__Input data__.
##########

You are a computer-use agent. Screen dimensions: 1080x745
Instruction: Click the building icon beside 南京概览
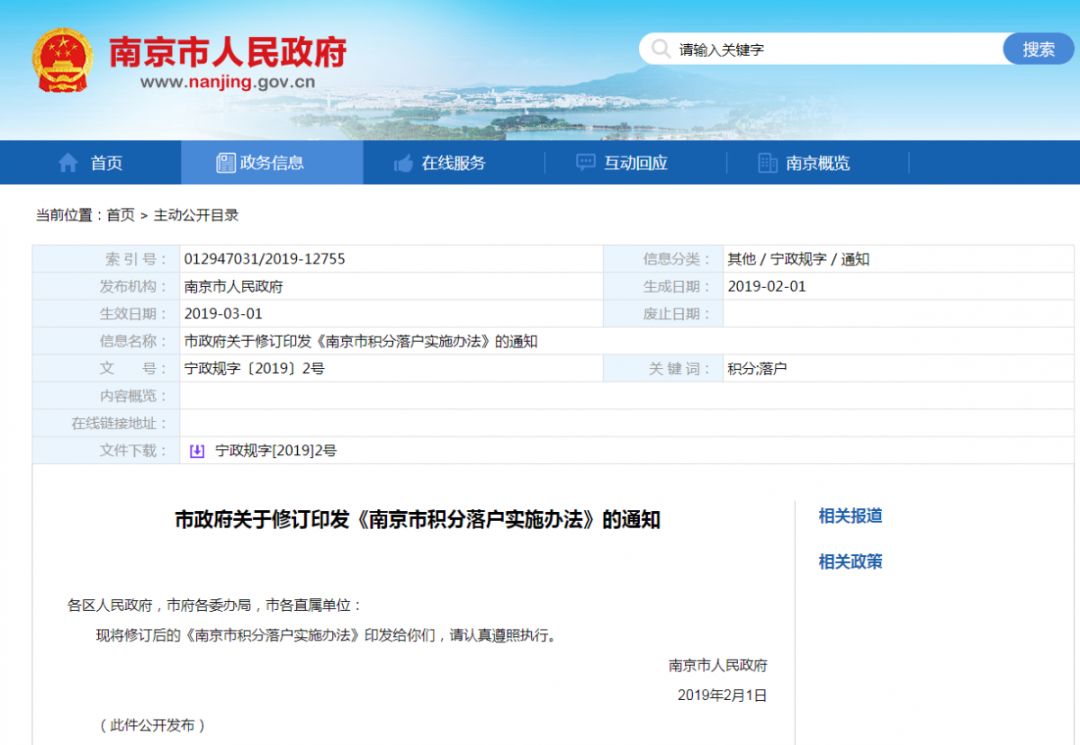coord(767,163)
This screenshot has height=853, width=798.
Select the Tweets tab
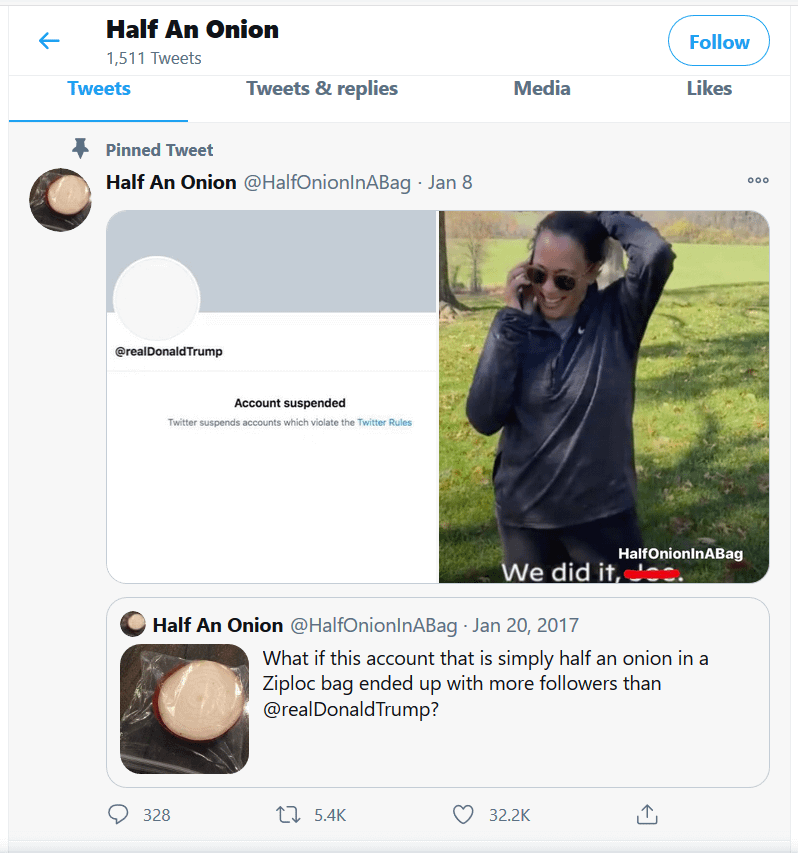pyautogui.click(x=99, y=88)
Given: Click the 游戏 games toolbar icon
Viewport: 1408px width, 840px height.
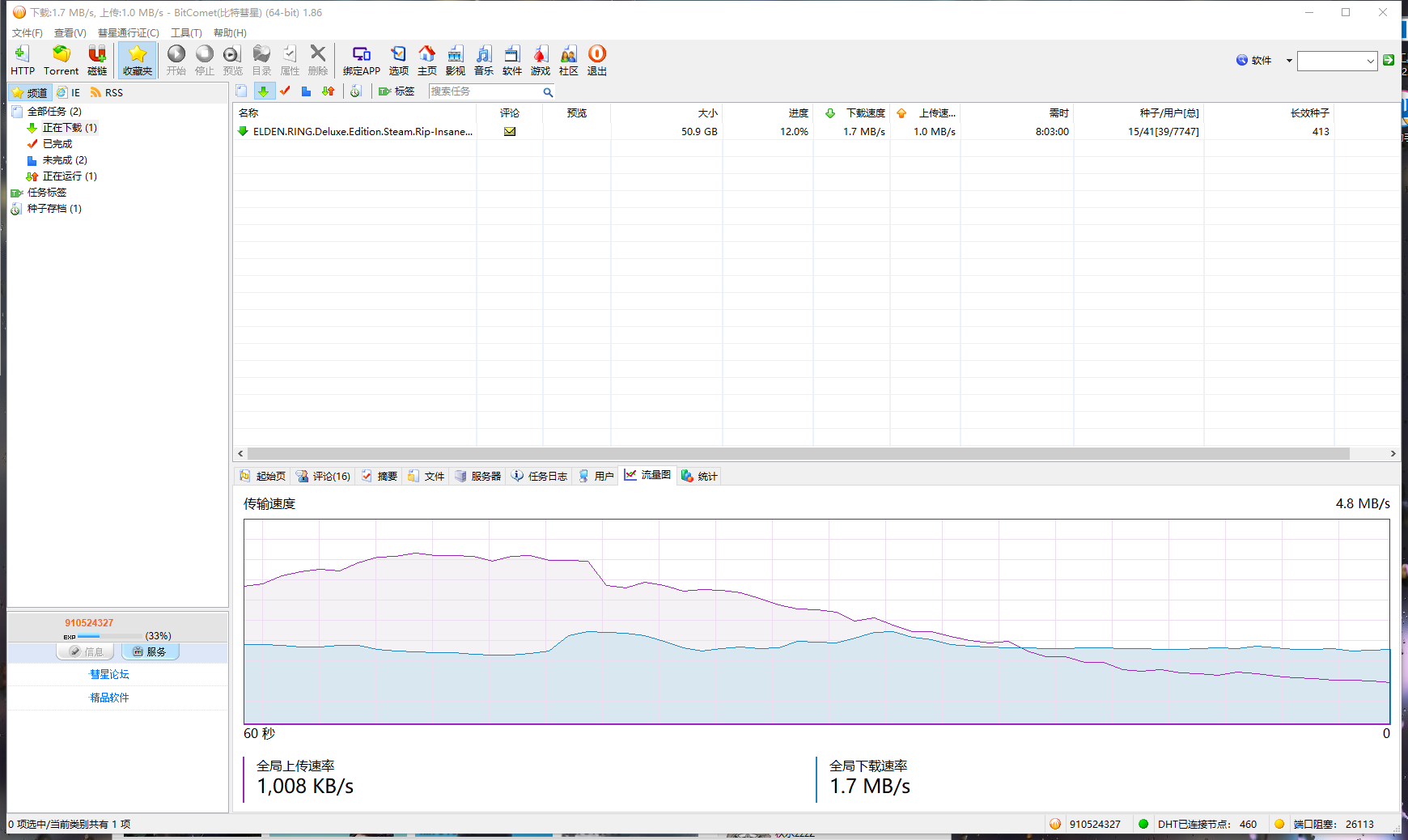Looking at the screenshot, I should pos(541,60).
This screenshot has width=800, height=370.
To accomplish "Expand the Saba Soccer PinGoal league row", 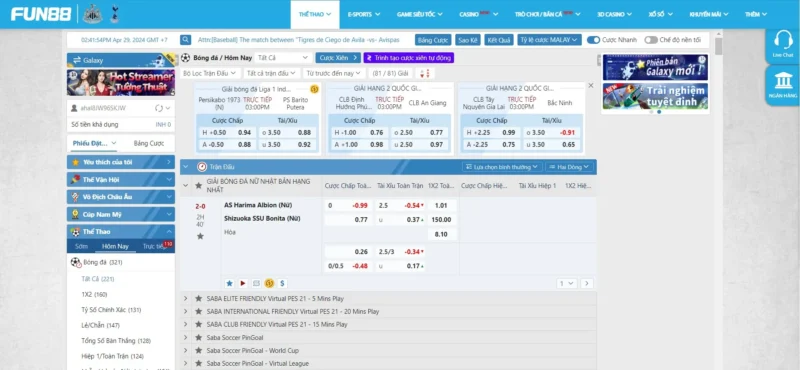I will (388, 337).
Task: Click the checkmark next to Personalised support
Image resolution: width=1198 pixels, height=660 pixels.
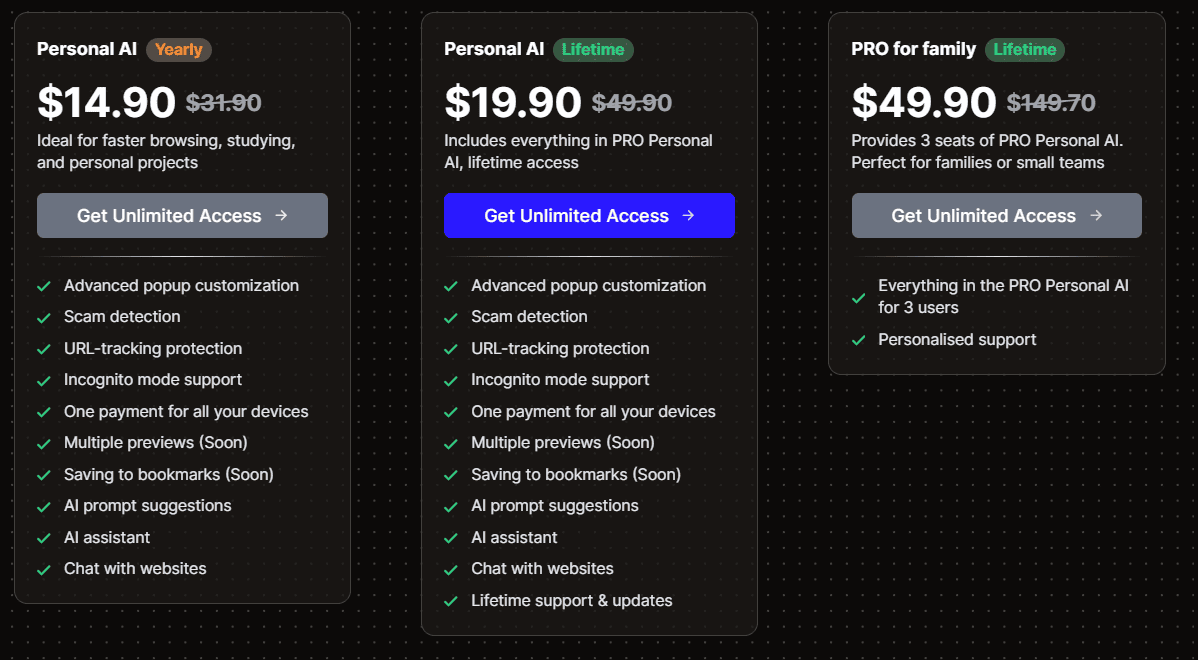Action: 858,339
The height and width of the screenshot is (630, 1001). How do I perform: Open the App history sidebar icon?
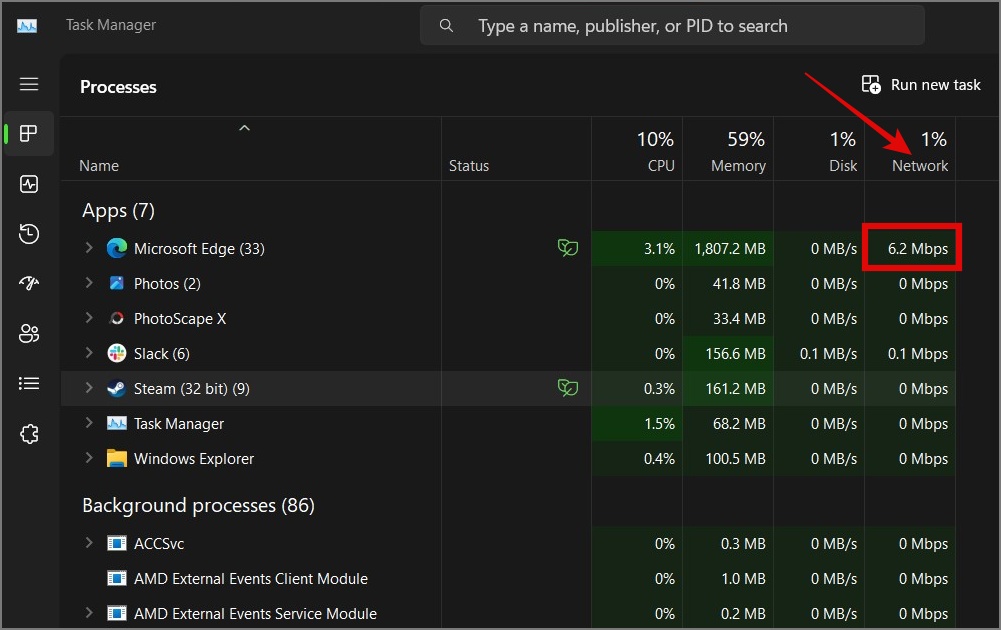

##########

__Problem__. Lines from the one that contains "Image resolution: width=1198" to the final line of the material are the whole answer. Reproduce them word for word and skip the pictures.

__Solution for this task__.
Image resolution: width=1198 pixels, height=660 pixels.
Action: 858,339
The height and width of the screenshot is (630, 1001). How do I perform: Open the App history sidebar icon?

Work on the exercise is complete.